Directions for the data below: repeat exactly the lines from the one with "Click the cyan highlighted parcel at bottom" through the one with "Task: Click the Suggestions lightbulb icon", both included, and omit all pictures.

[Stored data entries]
□ □ □ □ □ □ □

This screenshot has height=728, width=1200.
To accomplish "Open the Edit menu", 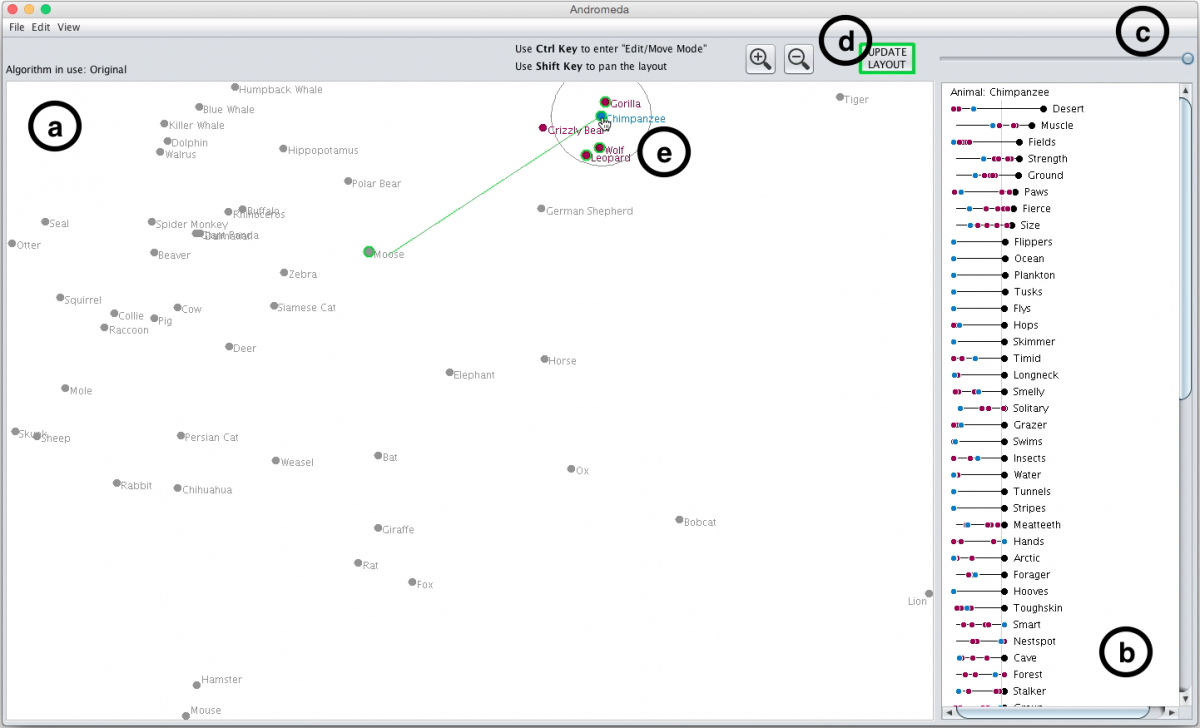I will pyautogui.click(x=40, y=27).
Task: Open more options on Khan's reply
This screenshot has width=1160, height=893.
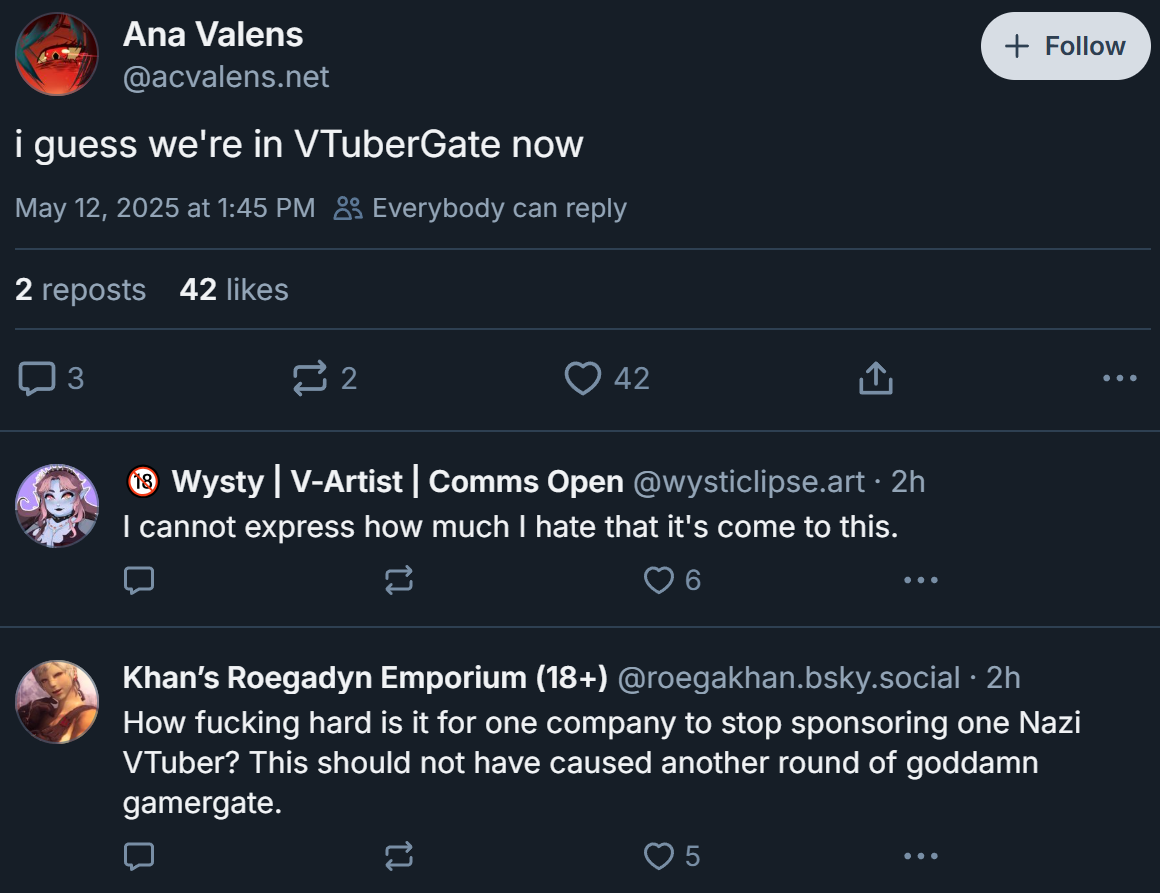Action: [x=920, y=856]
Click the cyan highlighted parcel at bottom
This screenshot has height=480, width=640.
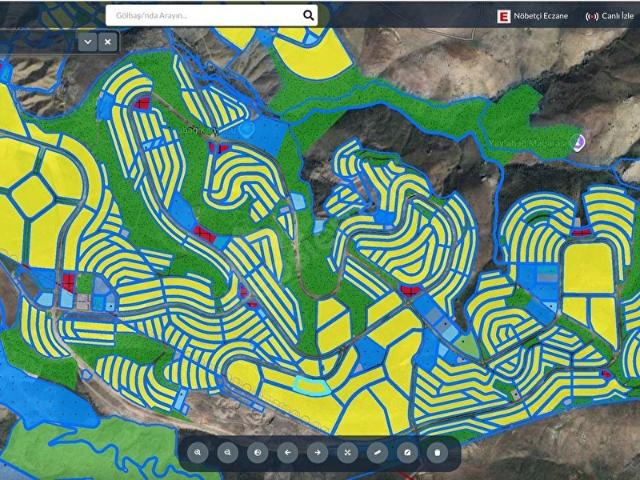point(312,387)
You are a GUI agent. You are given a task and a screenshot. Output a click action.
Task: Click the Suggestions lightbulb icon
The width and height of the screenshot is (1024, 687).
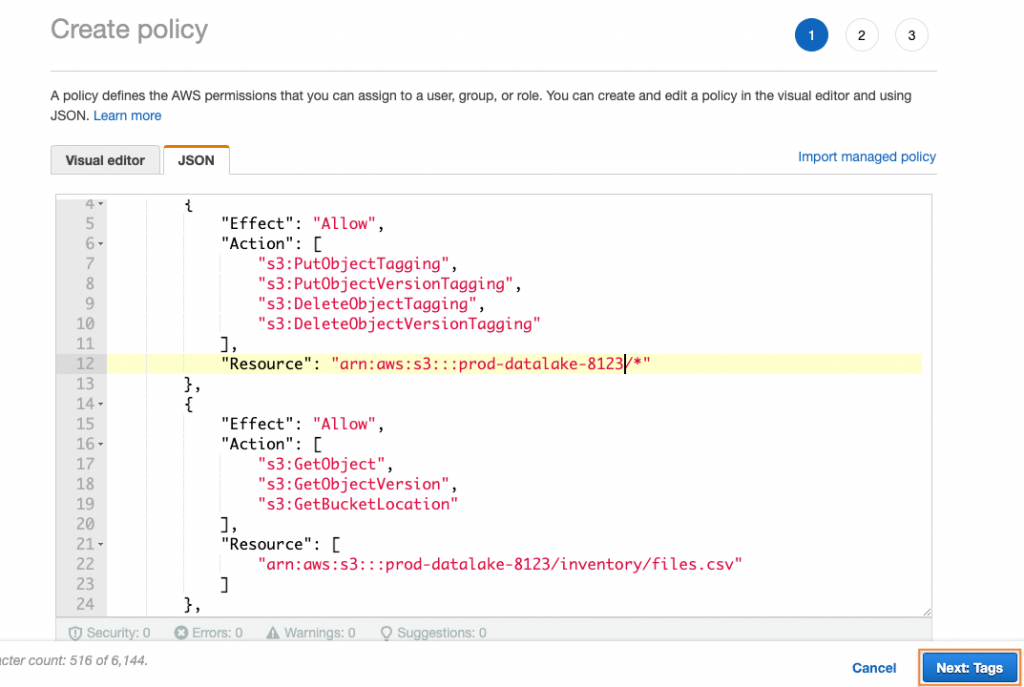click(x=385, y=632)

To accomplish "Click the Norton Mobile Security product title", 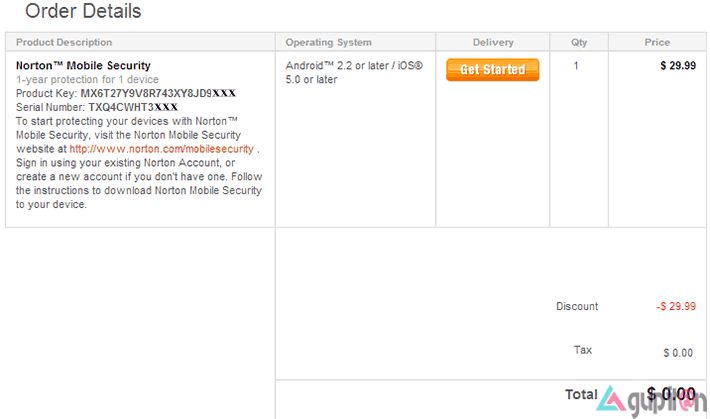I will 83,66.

□ □ □ □ □ □ □

EXERCISE RESULT:
Click the cyan highlighted parcel at bottom
This screenshot has height=480, width=640.
point(312,387)
You are a GUI agent. You are given a task and a screenshot. Output a click action.
Task: Click the Suggestions lightbulb icon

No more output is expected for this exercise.